At a Glance
| Detail | Value |
|---|---|
| Industry | Plastics — Injection Molding |
| Facility | Multi-line injection molding plant, 3-shift operation (including overnight) |
| Key Result | Response time tracked separately from machine downtime for the first time |
| Scale | 64 watch pagers covering quality, maintenance, and technician teams across all shifts |
| System | 3-key call buttons, watch pagers, signal repeaters, multi-chargers, advanced software |
The Challenge
This plastics injection molding manufacturer in the Midwest runs a multi-line facility across three shifts — including an overnight shift from 11 PM to 7 AM. Operators across the floor regularly needed support from quality, maintenance, and technician teams, but the process for getting help relied entirely on a PA system and two-way radios.
The problem was straightforward: people couldn't hear the PA, and radios went unanswered.
"We have a system that tracks downtime, but it doesn't include response time — like, it doesn't track if a person's coming to help or if they're actually waiting for someone. It's more so the press is just down."The existing downtime tracking system recorded when a press stopped and when it started again.
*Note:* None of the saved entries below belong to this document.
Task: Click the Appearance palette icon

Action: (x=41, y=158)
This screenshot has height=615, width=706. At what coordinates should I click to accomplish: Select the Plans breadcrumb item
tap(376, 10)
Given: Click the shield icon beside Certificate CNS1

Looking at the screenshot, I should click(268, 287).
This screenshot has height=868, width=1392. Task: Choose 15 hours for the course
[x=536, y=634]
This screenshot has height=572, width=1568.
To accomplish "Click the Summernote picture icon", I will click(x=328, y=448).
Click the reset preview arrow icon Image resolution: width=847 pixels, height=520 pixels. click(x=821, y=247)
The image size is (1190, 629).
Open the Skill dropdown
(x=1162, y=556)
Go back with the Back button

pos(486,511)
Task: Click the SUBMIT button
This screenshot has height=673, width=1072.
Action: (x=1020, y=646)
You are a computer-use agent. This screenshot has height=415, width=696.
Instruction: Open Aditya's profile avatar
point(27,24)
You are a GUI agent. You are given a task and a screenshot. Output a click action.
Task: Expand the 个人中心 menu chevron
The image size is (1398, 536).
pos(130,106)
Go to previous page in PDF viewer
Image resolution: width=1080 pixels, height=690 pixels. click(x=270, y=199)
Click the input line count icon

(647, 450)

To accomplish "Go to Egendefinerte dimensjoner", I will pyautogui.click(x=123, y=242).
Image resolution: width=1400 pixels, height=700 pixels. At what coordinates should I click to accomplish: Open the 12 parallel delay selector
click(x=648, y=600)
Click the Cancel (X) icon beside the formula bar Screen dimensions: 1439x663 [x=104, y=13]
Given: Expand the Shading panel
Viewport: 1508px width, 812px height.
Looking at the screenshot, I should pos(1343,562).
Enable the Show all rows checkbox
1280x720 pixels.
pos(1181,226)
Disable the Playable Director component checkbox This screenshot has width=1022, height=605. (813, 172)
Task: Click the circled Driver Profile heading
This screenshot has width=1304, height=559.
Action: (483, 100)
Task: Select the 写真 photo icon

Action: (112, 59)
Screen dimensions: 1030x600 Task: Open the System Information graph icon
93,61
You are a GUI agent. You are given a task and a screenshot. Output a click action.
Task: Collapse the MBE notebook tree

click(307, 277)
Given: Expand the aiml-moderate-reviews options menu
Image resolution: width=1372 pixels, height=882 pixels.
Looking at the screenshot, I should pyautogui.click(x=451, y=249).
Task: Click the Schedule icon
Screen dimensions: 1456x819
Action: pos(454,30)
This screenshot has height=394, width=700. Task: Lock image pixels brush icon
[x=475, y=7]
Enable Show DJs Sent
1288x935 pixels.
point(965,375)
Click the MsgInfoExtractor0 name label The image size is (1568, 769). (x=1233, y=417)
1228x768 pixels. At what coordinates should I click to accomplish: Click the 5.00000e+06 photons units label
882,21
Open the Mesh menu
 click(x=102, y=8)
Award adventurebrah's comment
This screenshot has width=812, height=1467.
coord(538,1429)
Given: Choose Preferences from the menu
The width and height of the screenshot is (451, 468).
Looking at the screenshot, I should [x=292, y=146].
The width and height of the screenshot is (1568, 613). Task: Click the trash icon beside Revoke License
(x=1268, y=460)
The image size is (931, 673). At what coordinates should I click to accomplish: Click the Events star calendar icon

But it captured none of the human response data in between — the time an operator spent waiting for a technician to arrive, how long it took the right person to even hear the call, or whether anyone responded at all. That entire window was invisible.
The specific breakdowns were:
- PA announcements went unheard. Support staff were spread across a large facility. In noisy production areas, PA calls were routinely missed — especially during the overnight shift when fewer people were on the floor.
- Radios were unreliable. Calls over two-way radios depended on the recipient being in range and paying attention. With multiple teams covering different support areas, calls often reached the wrong person or no person.
- No escalation path. When the first call went unanswered, operators had two choices: wait and hope, or leave their station to go find help on foot. Both options meant the press sat idle with no record of why.
- Maintenance, quality, and techs all operated independently. Each support team had its own informal communication process. There was no unified system for routing calls to the right group or tracking how each team performed.
Why They Chose an Andon System
The plant's industrial engineering team initially explored virtual buttons — browser-based call interfaces at each workstation — as a potential solution. After evaluating their floor layout and operator workflows, they pivoted to physical call buttons. The reasoning was practical: operators at injection molding stations needed a single, immediate action to summon help without navigating a screen.
Key decision factors:
- Physical simplicity. Three-key call buttons (call, acknowledge, resolve) mounted at the press — one press to call, no screens, no logins, no steps.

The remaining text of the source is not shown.